Minha mãe, da mesma forma, incentivava meu pai e fazia qualquer coisa para vê-lo feliz. Aos cinqüenta anos ela contraiu câncer. Ele se preocupava com todas as suas necessidades. Lembro-me de nossas orações em família, com as súplicas lacrimosas de meu pai e nossas.
Logicamente não havia nenhum seguro médico na época. Ele teria gasto cada dólar que possuía para ajudá-la. Na verdade, ele gastou bastante. Levou-a a Los Angeles em busca de melhor atendimento médico. Foi inútil.
Isso foi há sessenta e dois anos, mas lembro-me com clareza de meu pai, angustiado, descendo do trem e indo ao encontro de filhos muito tristes. Andamos solenemente até o vagão de bagagens, de onde o féretro foi desembarcado e levado à agência funerária. Conhecemos ainda mais a ternura de nosso pai. Isso teve um efeito sobre toda a minha vida.
Aprendi, ainda, algo sobre a morte — a absoluta desolação de crianças que perdem suas mães — mas, também, sobre a paz sem dor e a certeza de que a morte não é o fim da alma.
Naqueles dias, não falávamos abertamente sobre o amor que tínhamos uns pelos outros. Não precisávamos. Sentíamos a segurança, a paz e a força serena inerentes a famílias que oram e trabalham em conjunto, ajudando-se mutuamente.
“Honra a teu pai e a tua mãe, para que se prolonguem os teus dias na terra que o Senhor teu Deus te dá” (Êxodo 20:12). Ainda menino, fui levado a crer nesse mandamento divino.
Considero este um grande mandamento do Senhor. Se ao menos fosse mais amplamente observado, haveria muito menos miséria nos lares; em vez de difamação, acusações e brigas, haveria gratidão, respeito e amor.
Meu pai faleceu há muito tempo. Eu me tornei pai, avô e bisavô. O Senhor tem sido muito generoso. Tenho tido minha porção de desapontamentos, insucessos e dificuldades. Em média, porém, minha vida tem sido boa. Tento viver com entusiasmo e gratidão. Já passei por muitos momentos felizes — tantos! A semente de tudo isso, acredito, foi plantada em minha infância e nutrida em casa, na escola e na ala, lugares onde cresci e aprendi lições simples mas importantes sobre a vida. Não conseguiria ser grato o bastante.

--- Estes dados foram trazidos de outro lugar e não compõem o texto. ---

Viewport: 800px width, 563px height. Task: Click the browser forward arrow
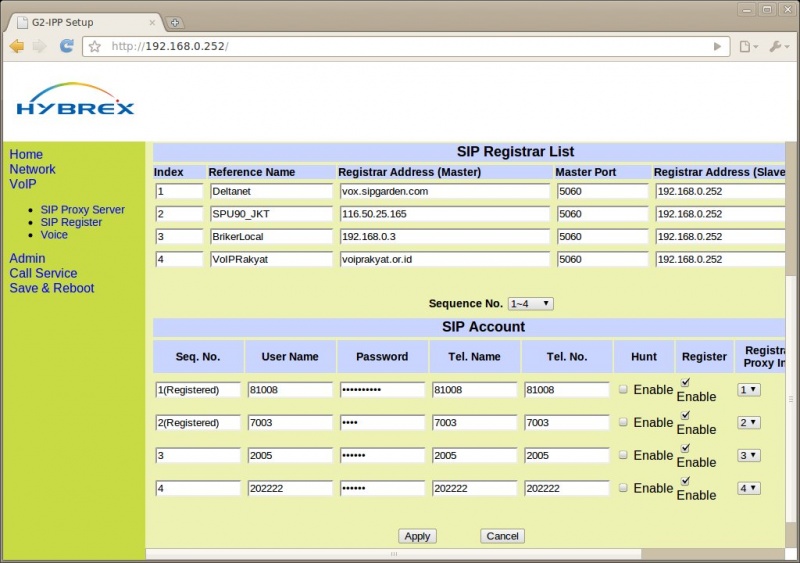[x=39, y=46]
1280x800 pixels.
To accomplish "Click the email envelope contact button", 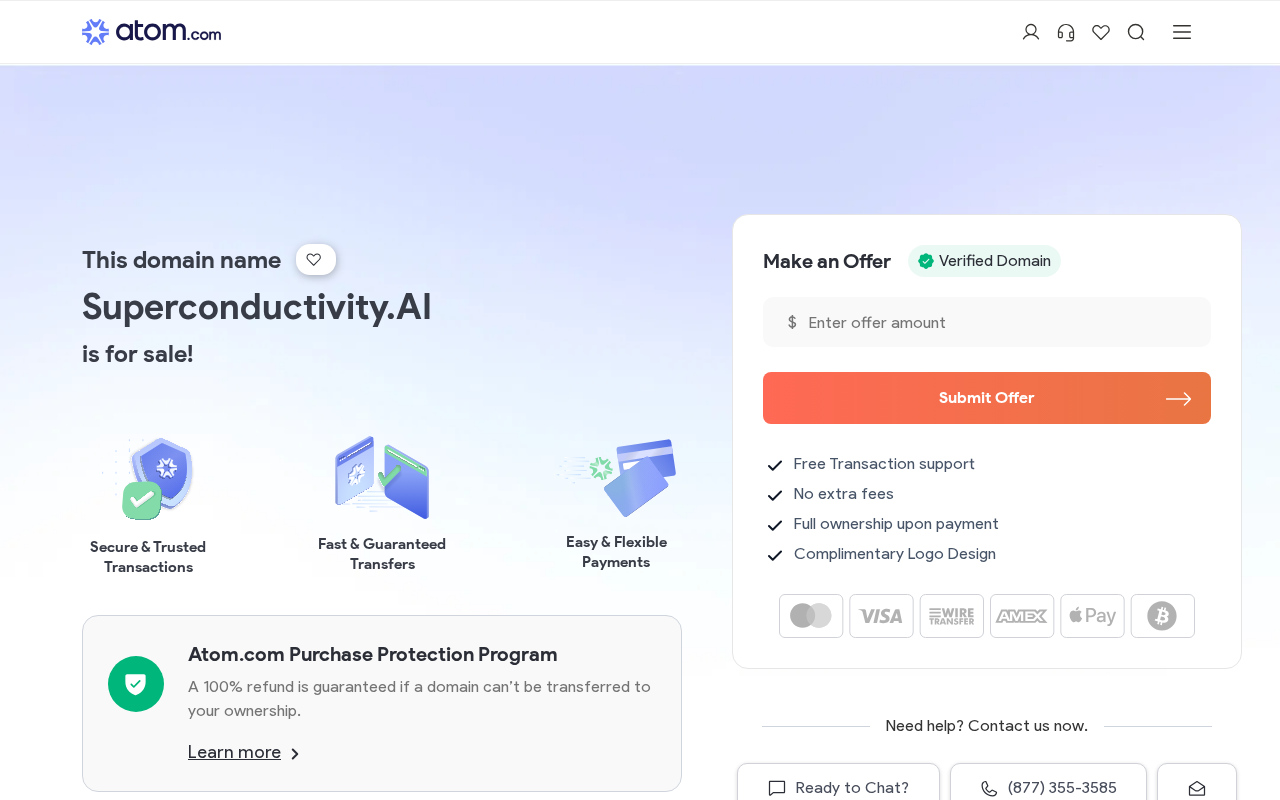I will click(1196, 787).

É triste e doloroso ver a tragédia de tantos lares desfeitos, maridos que parecem não saber como tratar a esposa, crianças que sofrem abusos e que, quando crescem, se tornam ofensores de outra geração. Nenhuma dessas tragédias é necessária. Sei que não. A resposta a nossos problemas está em seguirmos o simples evangelho de Jesus Cristo, o Filho de Deus, que trouxe ao mundo o amor do Pai.
Irmãos, perdoai-me por ter tomado vosso tempo falando assim de maneira pessoal. Eu não saberia dizer o que pretendia se não o fizesse desse modo.
Jovens, “Faze o bem, os efeitos espera” (Hinos, 1991, número 147). “Faze o bem, escolhendo o que é certo” (Hinos, 1991, número 148).
Pais, sede bons homens, para que vossa esposa fale de vós com amor e apreço, e vossos filhos se lembrem de vós com eterna gratidão, eu oro humildemente em nome de Jesus Cristo, amém.